International Trade    TAA - FAR - DFARS - ITAR - EAR - OFAC

Our focus is on helping businesses succeed in the international marketplace by guaranteeing they are in compliance with all United States Export Laws. We assist companies with commodity jurisdiction, Technical Assistance Agreements (TAAs), compliance audits and other compliance and licensing challenges.

We are also experienced in goverment contracts, including Federal Aquisition Regulation (FAR), Defense Federal Acquisition Regulation Supplement (DFARS) and Small Business Innovation Research (SBIR) programs. We specialize in International Traffic in Arms Regulations (ITAR), Export Administration Regulations (EAR) and the Office of Foreign Asset Control (OFAC), a part of the U.S. Department of the Treasury which is responsible for administering and enforcing economic and trade sanctions against certain nations, entities, and individuals.

Is Your Business Export-Compliant?

In the demanding new arena of international trade, keeping track of countless export regulatory requirements can be a daunting task. Responsibilities such as document and license management, product certification, and restricted party screening are critical for the survival of any business that relies on cross-border trade. With both monetary and criminal penalties harsher than ever, compliance is no longer a choice — it is a necessity.

From the U.S. Customs web site


ITT Corporation to Pay $100 Million Penalty and Plead Guilty to
Illegally Exporting Secret Military Data Overseas

WASHINGTON—ITT Corporation, the leading manufacturer of military night vision equipment for the U.S. Armed Forces, has admitted sending classified materials overseas and will pay a $100 million penalty, Assistant Attorney General for the National Security Division Kenneth L. Wainstein and U.S. Attorney for the Western District of Virginia John L. Brownlee announced today, along with the Defense Criminal Investigative Service (DCIS) and U.S. Immigration and Customs Enforcement (ICE). (click here for story)

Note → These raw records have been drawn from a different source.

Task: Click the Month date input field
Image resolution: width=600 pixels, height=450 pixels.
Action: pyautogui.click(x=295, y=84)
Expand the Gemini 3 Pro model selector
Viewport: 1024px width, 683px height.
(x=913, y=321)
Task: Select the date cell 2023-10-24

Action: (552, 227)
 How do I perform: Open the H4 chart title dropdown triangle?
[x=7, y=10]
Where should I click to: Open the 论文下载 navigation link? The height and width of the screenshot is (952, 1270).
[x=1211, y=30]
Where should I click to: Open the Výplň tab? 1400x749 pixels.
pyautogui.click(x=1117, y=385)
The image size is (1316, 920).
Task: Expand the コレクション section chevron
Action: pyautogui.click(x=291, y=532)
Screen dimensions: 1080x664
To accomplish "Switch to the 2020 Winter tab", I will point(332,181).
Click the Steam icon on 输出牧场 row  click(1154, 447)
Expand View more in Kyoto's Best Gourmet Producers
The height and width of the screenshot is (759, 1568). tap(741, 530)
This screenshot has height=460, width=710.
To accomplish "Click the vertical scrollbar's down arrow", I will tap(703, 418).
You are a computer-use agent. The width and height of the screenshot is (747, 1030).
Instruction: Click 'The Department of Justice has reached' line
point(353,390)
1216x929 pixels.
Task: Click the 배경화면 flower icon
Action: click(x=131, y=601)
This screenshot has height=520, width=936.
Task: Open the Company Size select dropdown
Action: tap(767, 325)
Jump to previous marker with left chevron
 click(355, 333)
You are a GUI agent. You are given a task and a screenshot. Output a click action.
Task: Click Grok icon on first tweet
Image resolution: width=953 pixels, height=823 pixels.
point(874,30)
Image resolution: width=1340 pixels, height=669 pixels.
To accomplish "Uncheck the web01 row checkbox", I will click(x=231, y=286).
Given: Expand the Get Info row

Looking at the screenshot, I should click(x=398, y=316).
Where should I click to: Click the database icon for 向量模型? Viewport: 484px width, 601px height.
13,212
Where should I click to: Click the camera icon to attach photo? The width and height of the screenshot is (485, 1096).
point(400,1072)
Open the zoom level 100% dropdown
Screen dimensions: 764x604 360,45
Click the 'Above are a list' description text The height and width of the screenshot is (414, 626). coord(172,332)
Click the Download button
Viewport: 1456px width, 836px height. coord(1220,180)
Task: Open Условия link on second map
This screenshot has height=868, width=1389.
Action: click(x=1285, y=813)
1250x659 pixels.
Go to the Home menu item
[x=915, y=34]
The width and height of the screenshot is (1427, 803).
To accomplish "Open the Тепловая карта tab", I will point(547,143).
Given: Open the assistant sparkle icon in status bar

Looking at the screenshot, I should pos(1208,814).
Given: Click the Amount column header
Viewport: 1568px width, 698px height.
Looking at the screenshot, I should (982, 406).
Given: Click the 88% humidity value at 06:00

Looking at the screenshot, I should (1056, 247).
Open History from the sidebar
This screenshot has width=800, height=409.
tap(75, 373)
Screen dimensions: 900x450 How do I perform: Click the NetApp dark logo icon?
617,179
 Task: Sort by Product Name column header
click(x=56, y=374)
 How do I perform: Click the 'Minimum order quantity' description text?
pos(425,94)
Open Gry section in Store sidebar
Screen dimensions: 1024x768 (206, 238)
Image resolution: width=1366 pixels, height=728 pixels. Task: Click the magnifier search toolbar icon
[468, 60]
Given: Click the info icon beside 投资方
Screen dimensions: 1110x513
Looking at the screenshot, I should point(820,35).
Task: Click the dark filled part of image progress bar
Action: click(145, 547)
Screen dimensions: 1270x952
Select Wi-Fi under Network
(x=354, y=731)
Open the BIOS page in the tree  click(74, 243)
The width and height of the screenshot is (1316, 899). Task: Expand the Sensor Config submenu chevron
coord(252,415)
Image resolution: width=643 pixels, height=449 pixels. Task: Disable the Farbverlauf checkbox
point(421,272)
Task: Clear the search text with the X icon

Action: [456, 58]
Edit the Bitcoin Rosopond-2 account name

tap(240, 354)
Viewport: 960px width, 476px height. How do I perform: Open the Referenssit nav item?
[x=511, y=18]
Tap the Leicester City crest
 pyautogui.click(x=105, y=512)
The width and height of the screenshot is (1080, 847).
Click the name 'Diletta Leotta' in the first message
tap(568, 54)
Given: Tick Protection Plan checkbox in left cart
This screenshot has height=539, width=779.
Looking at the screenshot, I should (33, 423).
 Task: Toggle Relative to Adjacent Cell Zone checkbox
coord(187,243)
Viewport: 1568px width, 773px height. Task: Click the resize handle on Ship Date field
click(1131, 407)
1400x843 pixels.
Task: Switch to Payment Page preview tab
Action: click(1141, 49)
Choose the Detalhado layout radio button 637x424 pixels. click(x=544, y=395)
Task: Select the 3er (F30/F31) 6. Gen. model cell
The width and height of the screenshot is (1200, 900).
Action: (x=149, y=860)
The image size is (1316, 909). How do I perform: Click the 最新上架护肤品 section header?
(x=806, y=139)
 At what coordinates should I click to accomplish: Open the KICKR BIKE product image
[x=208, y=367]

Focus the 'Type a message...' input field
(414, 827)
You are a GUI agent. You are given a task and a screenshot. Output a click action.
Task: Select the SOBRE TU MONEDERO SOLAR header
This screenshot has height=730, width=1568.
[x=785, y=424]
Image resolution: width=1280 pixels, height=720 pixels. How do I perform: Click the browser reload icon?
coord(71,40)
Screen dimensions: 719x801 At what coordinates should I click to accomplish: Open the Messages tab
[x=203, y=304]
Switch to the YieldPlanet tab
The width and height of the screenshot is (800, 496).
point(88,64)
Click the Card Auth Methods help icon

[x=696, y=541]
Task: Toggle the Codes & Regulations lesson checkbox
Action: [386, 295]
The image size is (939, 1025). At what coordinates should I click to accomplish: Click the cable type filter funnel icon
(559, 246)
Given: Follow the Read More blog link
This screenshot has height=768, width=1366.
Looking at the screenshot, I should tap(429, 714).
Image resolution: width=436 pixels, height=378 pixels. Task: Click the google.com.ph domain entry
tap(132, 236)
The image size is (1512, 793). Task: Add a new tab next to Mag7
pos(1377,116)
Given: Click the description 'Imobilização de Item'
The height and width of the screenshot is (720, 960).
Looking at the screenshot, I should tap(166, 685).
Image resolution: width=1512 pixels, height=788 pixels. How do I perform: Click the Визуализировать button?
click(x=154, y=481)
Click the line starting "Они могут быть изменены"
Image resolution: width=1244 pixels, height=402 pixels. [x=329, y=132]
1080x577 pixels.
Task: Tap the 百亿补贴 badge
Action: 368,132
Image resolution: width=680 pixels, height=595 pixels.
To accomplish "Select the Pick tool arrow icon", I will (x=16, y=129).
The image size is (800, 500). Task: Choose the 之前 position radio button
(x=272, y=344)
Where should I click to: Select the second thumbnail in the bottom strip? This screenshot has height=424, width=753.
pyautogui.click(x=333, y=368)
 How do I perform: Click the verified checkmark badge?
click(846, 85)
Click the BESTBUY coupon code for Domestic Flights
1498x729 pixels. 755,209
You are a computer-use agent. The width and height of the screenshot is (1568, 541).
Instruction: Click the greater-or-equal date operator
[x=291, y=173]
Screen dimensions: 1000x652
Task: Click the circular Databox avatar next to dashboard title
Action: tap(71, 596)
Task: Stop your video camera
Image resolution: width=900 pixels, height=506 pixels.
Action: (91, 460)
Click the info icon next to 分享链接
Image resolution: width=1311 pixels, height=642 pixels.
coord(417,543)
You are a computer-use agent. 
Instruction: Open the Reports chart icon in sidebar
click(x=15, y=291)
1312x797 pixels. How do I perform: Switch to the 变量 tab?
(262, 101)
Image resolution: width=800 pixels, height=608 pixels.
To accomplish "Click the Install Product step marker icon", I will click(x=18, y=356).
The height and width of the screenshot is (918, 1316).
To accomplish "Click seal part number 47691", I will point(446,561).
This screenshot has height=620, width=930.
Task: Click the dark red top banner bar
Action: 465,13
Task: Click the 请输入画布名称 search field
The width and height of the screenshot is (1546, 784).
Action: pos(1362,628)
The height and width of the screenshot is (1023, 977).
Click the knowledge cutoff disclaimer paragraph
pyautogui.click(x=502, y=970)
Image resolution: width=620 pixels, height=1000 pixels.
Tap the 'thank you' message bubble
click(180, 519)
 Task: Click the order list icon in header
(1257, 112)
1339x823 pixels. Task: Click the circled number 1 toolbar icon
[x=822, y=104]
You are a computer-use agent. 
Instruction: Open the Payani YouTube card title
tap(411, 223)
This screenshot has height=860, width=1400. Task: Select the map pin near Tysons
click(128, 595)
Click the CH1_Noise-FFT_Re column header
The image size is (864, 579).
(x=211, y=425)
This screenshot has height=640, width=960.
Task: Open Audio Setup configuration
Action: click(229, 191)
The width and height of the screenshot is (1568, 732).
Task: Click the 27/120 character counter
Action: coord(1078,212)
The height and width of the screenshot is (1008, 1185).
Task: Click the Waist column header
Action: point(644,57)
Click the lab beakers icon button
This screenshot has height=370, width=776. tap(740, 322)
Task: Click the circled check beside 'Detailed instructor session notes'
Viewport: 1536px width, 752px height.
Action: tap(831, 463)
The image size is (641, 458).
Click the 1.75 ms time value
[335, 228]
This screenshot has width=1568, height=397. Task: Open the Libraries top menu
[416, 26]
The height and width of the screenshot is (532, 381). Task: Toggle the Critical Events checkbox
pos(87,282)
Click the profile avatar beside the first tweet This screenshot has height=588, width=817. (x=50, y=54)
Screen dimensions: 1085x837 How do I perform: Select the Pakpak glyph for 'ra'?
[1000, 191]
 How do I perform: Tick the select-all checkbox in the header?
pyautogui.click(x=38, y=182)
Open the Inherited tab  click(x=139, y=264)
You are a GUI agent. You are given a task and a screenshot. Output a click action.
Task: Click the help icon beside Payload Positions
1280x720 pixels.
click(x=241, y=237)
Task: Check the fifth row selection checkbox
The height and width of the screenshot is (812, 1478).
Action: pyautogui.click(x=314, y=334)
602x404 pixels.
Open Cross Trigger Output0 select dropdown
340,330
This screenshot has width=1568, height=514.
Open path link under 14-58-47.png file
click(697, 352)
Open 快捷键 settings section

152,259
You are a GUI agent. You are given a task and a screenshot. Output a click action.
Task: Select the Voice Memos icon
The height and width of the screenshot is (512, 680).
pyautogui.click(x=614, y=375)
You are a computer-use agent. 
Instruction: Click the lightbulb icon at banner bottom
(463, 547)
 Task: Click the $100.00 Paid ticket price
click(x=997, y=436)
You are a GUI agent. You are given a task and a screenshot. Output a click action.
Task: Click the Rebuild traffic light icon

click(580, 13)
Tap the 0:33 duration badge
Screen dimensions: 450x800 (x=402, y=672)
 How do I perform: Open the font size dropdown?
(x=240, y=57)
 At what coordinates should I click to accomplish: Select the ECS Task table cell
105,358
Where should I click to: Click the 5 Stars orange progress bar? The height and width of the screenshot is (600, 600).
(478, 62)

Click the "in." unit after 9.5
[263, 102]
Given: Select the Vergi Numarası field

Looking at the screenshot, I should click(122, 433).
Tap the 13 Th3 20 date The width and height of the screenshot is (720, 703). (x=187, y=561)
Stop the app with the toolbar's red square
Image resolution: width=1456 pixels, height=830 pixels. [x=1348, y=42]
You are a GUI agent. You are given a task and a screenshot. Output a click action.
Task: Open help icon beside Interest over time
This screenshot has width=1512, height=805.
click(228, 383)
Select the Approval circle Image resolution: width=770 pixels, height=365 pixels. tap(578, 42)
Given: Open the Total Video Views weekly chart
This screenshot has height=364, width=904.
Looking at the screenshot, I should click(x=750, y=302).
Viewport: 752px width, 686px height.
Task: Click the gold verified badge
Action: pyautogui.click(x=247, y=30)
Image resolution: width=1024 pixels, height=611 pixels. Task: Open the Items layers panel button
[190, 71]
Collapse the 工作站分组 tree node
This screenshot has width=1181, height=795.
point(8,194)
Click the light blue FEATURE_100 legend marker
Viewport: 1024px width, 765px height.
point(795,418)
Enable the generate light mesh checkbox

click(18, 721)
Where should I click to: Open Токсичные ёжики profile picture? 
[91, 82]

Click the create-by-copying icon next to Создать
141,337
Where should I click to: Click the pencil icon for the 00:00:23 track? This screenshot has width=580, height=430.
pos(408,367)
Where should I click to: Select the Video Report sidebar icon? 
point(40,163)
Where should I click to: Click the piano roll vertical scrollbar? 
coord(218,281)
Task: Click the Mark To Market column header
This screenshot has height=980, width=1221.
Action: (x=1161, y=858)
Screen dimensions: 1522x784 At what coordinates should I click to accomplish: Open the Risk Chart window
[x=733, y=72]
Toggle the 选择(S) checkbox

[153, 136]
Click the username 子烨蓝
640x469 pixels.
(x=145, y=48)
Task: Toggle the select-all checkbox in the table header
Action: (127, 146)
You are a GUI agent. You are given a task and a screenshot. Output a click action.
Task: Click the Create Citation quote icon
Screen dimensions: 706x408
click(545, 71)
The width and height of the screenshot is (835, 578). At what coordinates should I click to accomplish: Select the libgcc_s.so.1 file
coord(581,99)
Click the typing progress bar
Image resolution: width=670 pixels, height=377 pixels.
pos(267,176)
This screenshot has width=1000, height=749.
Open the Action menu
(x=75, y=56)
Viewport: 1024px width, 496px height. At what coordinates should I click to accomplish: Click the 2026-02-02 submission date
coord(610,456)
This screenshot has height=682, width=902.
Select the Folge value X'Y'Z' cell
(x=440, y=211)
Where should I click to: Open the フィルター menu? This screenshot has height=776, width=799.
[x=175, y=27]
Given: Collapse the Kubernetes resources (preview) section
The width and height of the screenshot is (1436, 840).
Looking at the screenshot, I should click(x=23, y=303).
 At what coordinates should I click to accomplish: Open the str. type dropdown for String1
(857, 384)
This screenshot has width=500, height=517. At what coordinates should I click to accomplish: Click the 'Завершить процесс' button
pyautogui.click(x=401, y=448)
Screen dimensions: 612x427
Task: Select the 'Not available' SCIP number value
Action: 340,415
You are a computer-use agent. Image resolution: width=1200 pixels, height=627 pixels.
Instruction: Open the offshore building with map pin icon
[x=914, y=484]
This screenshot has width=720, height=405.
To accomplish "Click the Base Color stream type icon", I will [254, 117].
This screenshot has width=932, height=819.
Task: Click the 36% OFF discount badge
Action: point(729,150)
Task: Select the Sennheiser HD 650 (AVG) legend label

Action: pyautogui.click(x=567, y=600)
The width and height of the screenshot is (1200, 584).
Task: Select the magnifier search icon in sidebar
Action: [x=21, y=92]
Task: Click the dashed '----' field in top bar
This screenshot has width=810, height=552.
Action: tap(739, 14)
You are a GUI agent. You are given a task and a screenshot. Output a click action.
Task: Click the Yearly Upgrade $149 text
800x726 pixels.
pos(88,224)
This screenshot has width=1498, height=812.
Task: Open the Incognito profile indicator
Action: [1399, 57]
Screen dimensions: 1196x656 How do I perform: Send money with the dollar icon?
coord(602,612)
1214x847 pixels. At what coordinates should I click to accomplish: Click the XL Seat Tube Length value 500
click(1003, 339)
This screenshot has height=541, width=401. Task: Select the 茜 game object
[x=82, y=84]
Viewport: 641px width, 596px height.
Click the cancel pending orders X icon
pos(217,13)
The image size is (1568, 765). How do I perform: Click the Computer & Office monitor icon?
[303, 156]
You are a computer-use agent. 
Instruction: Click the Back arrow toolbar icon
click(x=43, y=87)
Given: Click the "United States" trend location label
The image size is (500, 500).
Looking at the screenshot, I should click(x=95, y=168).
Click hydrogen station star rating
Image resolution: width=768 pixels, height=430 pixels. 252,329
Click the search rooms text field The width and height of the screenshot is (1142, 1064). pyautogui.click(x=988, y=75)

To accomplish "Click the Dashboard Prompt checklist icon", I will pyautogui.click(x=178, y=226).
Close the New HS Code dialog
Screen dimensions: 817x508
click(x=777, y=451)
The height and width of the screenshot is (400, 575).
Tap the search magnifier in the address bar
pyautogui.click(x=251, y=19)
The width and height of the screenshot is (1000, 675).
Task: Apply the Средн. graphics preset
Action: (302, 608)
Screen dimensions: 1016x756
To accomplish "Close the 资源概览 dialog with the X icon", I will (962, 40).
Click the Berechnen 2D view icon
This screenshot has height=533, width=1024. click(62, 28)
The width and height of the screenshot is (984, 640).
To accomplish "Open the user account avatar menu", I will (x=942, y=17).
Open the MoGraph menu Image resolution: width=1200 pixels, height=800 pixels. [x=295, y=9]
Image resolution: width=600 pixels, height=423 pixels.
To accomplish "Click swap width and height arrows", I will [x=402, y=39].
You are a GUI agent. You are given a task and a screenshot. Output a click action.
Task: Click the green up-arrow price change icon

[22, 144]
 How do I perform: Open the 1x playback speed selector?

Most of us assume the term “export” only applies to commodities such as food, hardware, tools or raw materials which are shipped outside the United States. Few of us realize exported items also include information in any form: print, e-mail, fax, CD, verbal exchange, visual transmission and computer downloads.

There are additional transactions that are deemed to be exports even though they may take place within U.S. borders, such as the release of technological information or a source code to a foreign national. Any type of transaction with a foreign national, including a visual demonstration or conversation regarding a product, is subject to the same rules and regulations as if the information were being exported to that person's home country.

To prevent violations of export compliance regulations, of what things should you be aware?

•  Do you currently do business with the government?

•  Do you have a compliance plan in place? This would include a statement from the company's management stressing the importance of compliance, a compliance manual, compliance training, and audits or independent evaluations.

•  Does your company have an Export Control Order checklist or a product matrix?

•  Have you added new product lines that have not yet been cleared for export?

•  Does your product have military application? Can your product be used for another application for which it was not intended? Could your product be considered dangerous or a risk to national security if it fell into the wrong hands?

•  Is your company the sole-source for this product or technology? Is your product unique or in limited supply?

•  Where are your customers located? Are there limitations or trade sanctions imposed on selling to that country? Is your customer on the Department of Commerce Bureau of Industry and Security (BIS) Denied Persons List?

•  Who are your customer's customers? Do you have end-user statements on file?

•  Do you have any foreign national employees or visitors?

 

Penalties for Violations of Export Regulations

ITAR – International Trade in Arms Regulations

United States Department Directorate of Defense Trade Controls

•  Criminal violations: up to $1,000,000 fine per violation and up to 10 years imprisonment

•  Civil penalties: seizure and forfeiture of the articles and any vessel, aircraft or vehicle involved in the violation, revocation of exporting privileges and fines of up to $500,000 per violation.

EAR – Export Administration Regulations

United States Department of Commerce Bureau of Industry and Security

•  Criminal violations: $50,000 to $100,000 or five times the value of the export, whichever is greater, per violation and up to 10 years imprisonment.

•  Civil penalties: loss of export privileges and fines of $10,000 to $120,000 per violation.